Une étude clinique récente suscite un vif intérêt dans le domaine de l'oncologie : le daraxonrasib, une molécule ciblant une mutation génétique fréquente, parvient à doubler le temps de survie des personnes souffrant d'un cancer du pancréas. Les patients ayant reçu ce traitement ont vécu en médiane 13,2 mois après le début de la prise, contre 6,6 mois pour ceux traités par chimiothérapie classique. En outre, les participants ont rapporté une meilleure qualité de vie et des effets indésirables moins sévères.

Un espoir pour une tumeur redoutable

Le cancer du pancréas est l'un des plus meurtriers : souvent asymptomatique à ses débuts, il est généralement diagnostiqué à un stade avancé, lorsque les options thérapeutiques sont limitées. En Allemagne, environ 20 000 personnes ont reçu ce diagnostic en 2023, et un nombre quasi équivalent en est décédé, selon les données de l'Institut Robert-Koch. Dans ce contexte, toute avancée suscite l'attention.

Dietrich Ruess, directeur médical adjoint et responsable du centre certifié de traitement du cancer du pancréas au département de chirurgie générale et viscérale de l'hôpital universitaire de Fribourg, a qualifié ce résultat de « percée révolutionnaire pour les patients ». De son côté, Dieter Saur, professeur de recherche translationnelle en cancérologie à l'Université technique de Munich et au Centre allemand de recherche sur le cancer (DKFZ) à Heidelberg, a estimé qu'il s'agissait « de l'un des développements cliniques les plus importants pour le cancer du pancréas métastatique depuis de nombreuses années ».

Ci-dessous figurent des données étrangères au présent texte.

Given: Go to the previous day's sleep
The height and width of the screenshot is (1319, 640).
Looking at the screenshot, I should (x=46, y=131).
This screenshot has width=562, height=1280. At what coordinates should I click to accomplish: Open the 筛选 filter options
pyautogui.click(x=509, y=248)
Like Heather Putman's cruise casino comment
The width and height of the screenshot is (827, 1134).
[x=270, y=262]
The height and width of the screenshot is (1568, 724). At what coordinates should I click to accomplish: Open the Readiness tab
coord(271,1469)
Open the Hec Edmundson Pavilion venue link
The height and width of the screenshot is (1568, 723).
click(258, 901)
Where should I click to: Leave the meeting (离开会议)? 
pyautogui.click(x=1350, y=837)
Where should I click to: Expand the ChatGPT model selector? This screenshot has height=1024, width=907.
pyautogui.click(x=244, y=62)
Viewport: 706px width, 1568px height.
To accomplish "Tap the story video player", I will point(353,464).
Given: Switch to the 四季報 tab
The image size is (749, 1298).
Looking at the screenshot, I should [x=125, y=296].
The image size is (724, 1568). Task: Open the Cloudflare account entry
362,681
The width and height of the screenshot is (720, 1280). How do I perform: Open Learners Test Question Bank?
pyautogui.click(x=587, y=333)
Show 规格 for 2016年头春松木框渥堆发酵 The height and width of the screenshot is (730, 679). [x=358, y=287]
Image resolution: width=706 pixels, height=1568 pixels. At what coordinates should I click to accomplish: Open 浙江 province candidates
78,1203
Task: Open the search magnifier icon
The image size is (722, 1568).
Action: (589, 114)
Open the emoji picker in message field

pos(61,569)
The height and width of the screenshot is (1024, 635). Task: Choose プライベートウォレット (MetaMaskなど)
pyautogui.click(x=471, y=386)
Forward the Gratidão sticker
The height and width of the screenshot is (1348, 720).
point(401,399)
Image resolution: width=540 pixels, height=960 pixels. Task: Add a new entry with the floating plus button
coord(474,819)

Une cible moléculaire précise

Le daraxonrasib agit en bloquant la protéine codée par le gène RAS, un régulateur clé de la croissance et de la division cellulaire. Chez près de 90 % des patients atteints d'un cancer du pancréas, ce gène est muté, ce qui le maintient en permanence actif et favorise la formation de tumeurs. La molécule a été conçue pour inhiber spécifiquement cette anomalie, une approche qui tranche avec la chimiothérapie traditionnelle, moins sélective.

Un traitement prometteur, mais pas une guérison

Malgré l'enthousiasme, les spécialistes appellent à la prudence. Susanne Weg-Remers, médecin et directrice du service d'information sur le cancer au DKFZ, a nuancé : « Le terme “prometteur” est en réalité trop fort. » Elle rappelle que le daraxonrasib ne guérit pas la maladie ; dans la majorité des cas, le diagnostic reste synonyme de pronostic fatal à court terme.

Même lorsqu'une détection précoce permet une intervention chirurgicale – une situation rare, selon Weg-Remers –, le taux de survie à cinq ans plafonne à 11 %. L'opération consiste à retirer une large portion du pancréas et, selon la localisation de la tumeur, éventuellement des parties du duodénum et de l'estomac. Elle est suivie d'une chimiothérapie et parfois d'une radiothérapie. Parallèlement, des recherches sont en cours sur un vaccin à ARN messager visant à prévenir les récidives.

Des limites structurelles

Les examens de dépistage systématique du cancer du pancréas ne sont pas recommandés pour la population générale, en raison de la position difficile d'accès de l'organe, ce qui complique les diagnostics précoces. Ainsi, le daraxonrasib, bien qu'apportant un gain de temps précieux, ne change pas fondamentalement la donne pour la majorité des malades, pour lesquels le traitement reste palliatif.